[Stored data entries]

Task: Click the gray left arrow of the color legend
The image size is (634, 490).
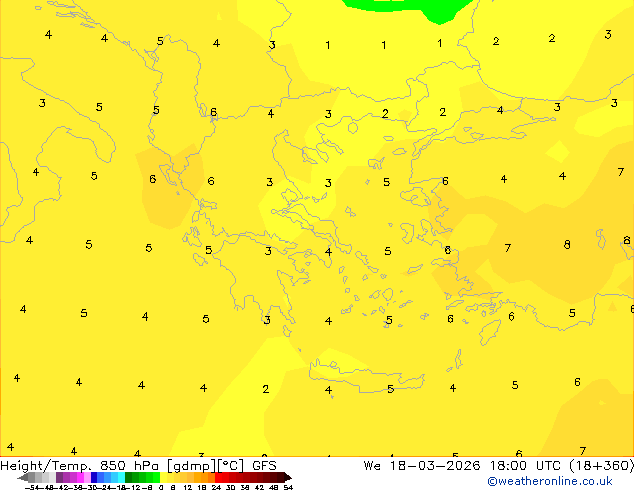Action: point(23,478)
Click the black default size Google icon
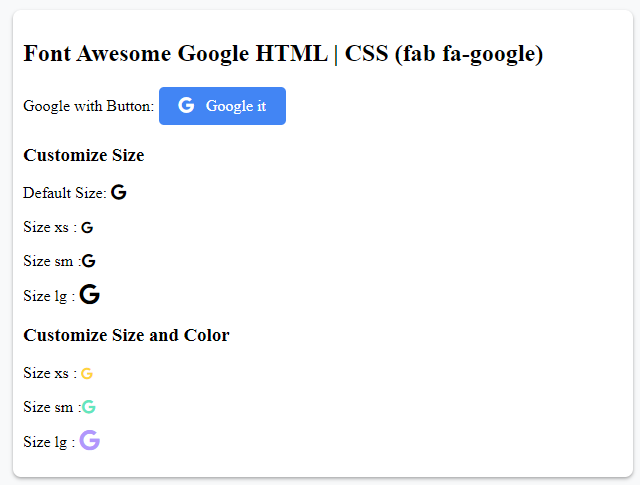640x485 pixels. (119, 193)
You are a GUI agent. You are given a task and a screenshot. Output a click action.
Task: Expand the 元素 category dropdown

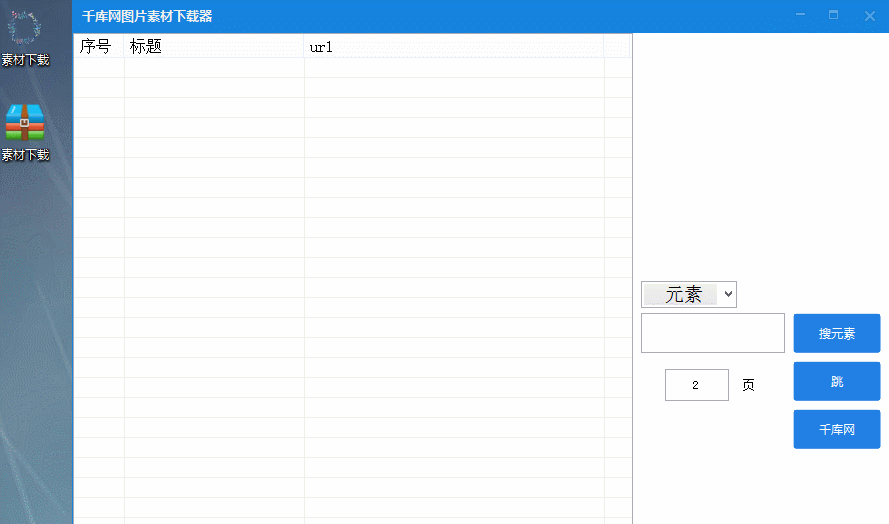(728, 294)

• EXERCISE OBJECTIVE:
Reproduce each entry word for word and cut the images.

• TASK RESULT:
Task: Click the gray left arrow of the color legend
The image size is (634, 490).
Action: point(23,478)
Click the black default size Google icon
640x485 pixels. (119, 193)
You are a GUI agent. You are given a task and a screenshot. Output a click action.
Task: Expand the 元素 category dropdown

(728, 294)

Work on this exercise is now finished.